Minister kultury i równości Norwegii Annette Trettebergstuen
Minister kultury i równości Norwegii Annette Trettebergstuen
Ilja C. Hendel/KUD

WERSJA UKRAIŃSKA / Українська версія

Pani Minister, jakie są główne kierunki i zasady promocji norweskiej kultury zagranicą, szczególnie w Polsce? Jaką rolę w tym odgrywają Fundusze Norweskie? Jakie skutki one przynoszą?

Promowanie norweskiej kultury za granicą jest ważne dla norweskiego rządu. Norweskie ambasady na całym świecie ściśle współpracują z norweskimi specjalistami w dziedzinie sztuki i kultury, wspierając międzynarodowe działania kulturalne. Tak w Polsce swoją rolę w dziedzinie kultury odgrywają fundusze EOG. Je często nazywa się Funduszami Norweskimi. [Od 2004 r. istnieją dwa odrębne mechanizmy: Fundusze EOG oraz Fundusze norweskie.
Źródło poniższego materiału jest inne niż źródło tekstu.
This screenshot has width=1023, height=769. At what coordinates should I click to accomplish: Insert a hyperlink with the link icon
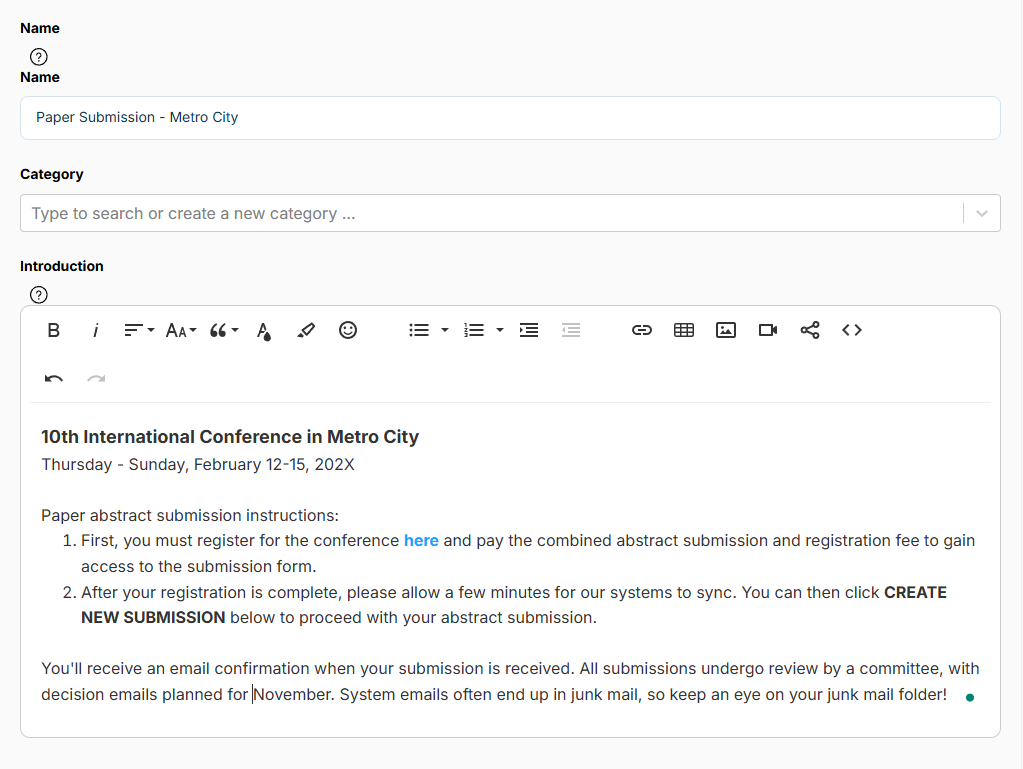pyautogui.click(x=642, y=330)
Fundusze EOG finansują trzy państwa pozaunijne - Islandia, Liechtenstein i Norwegia; zaś Fundusze norweskie finansuje wyłącznie Norwegia]. Celem funduszy EOG jest zmniejszanie nierówności ekonomicznych i społecznych w Europie oraz wzmacnianie relacji dwustronnych.
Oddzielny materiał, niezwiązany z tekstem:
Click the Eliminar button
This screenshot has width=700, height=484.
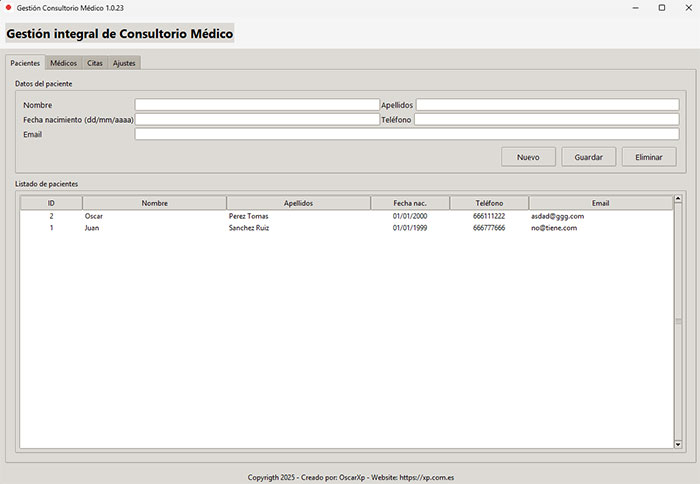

W tej chwili możemy mówić o kilku projektach współpracy kulturalnej z udziałem przedstawicieli Polski, Ukrainy i Norwegii w ramach unijnego programu Kreatywna Europa.

W tym niektóre projekty z Polski, obejmują np. ukraińskich artystów oraz uchodźców.
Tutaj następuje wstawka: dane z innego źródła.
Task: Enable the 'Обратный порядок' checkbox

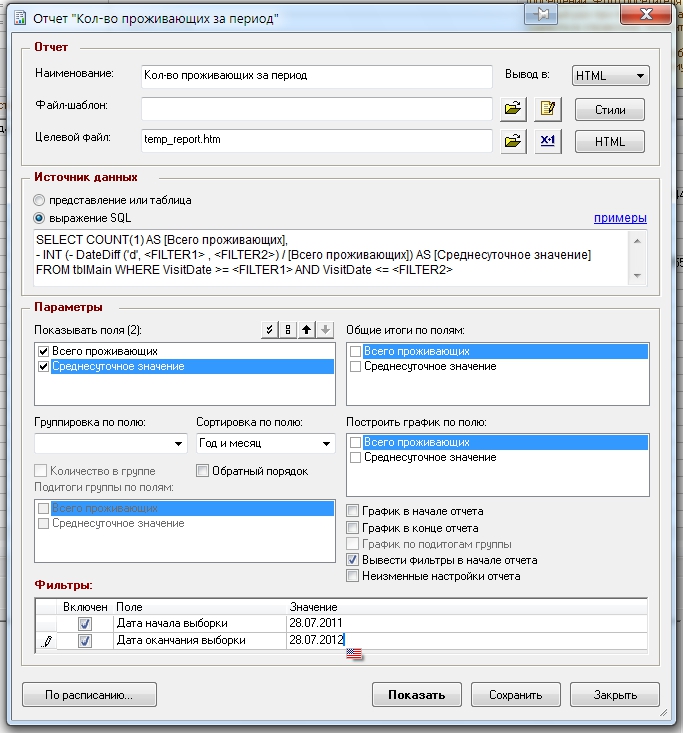Action: 203,471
Jednym z przykładów jest niewielki projekt „Rok po wojnie – kultura ukraińska w Poznaniu i Bergen”, w ramach którego Biblioteka Raczyńskich w Polsce współpracuje z biblioteką w Bergen w Norwegii w celu opracowania nowych narzędzi pracy z uchodźcami. Innym przykładem jest projekt „Where is my glow up”, w ramach którego Regionalny Ośrodek Kultur Pogranicza w polskim Krośnie współpracuje z Dance Lab/Dansens hus z Norwegii, w którym biorą udział ukraińscy artyści .

Norweska Biblioteka Narodowa zakupiła literaturę ukraińską we współpracy z ukraińskimi wydawnictwami i Ambasadą Norwegii. To jeden z kroków wspierania Ukraińców w Norwegii. Będą mogli czytać po ukraińsku, będąc daleko od rodzinnego domu.

Ponadto norweska Biblioteka Narodowa od trzech lat współpracuje z polską Biblioteką Narodową w zakresie rozwoju infrastruktury cyfrowej: digitalizacji zbiorów i pracy z nimi. Reguluje to dwustronna umowa o współpracy i jest to największy międzynarodowy projekt rozwojowy Biblioteki Narodowej w Oslo.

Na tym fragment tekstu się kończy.